In the process, the Obama campaign has shattered the top-down, command-and-control, broadcast-TV model that has dominated American politics since the early 1960s. "They have taken the bottom-up campaign and absolutely perfected it," says Joe Trippi, who masterminded Dean's Internet campaign in 2004. "It's light-years ahead of where we were four years ago. They'll have 100,000 people in a state who have signed up on their Web site and put in their zip code. Now, paid organizers can get in touch with people at the precinct level and help them build the organization bottom up. That's never happened before. It never was possible before."

-The Gurus: To do this Obama hired two people who in my opinion are some of the finest strategists out there: Steve Hildebrand and Temo Figueroa.
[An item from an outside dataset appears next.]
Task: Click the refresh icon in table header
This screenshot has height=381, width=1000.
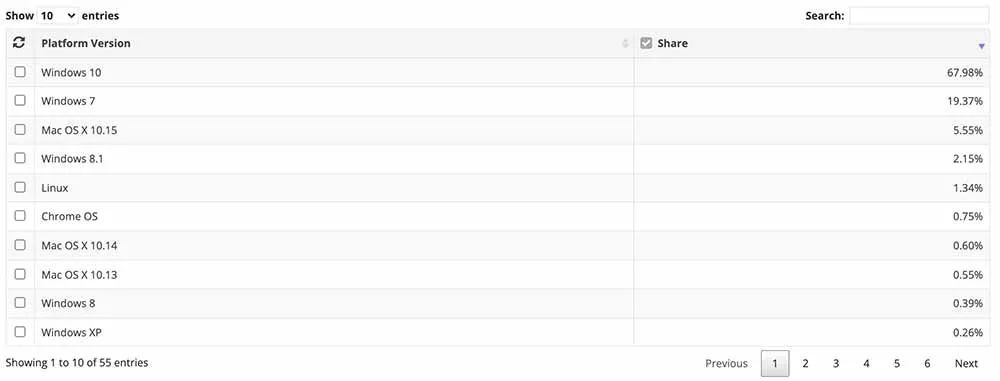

Ever wonder why Obama traveled across the nation for giant rallies? Because of Steve Hildebrand.

To execute this vision, Obama hired as his deputy campaign manager Steve Hildebrand, a folksy veteran of South Dakota politics regarded as one of the top field strategists in the game. "We wanted to make sure we learned from Howard Dean's campaign," Hildebrand says. The most valuable lesson? "We didn't make the assumption that people signing up on our Web site meant that they were going to help the candidate or even vote for him. From the beginning, we had an initiative to take our online force offline."

Hildebrand actually flipped the equation, using the physical crowds Obama could draw to his rallies to bolster the campaign's e-mail list. In February and March of 2007, just after Obama announced his candidacy, the campaign set up huge rallies in cities from Los Angeles to Austin to Cleveland. In return for a ticket, supporters were asked only to provide their e-mail, zip code and telephone number — a practice that continues at every Obama megarally, where it has become routine for him to draw crowds in excess of 20,000.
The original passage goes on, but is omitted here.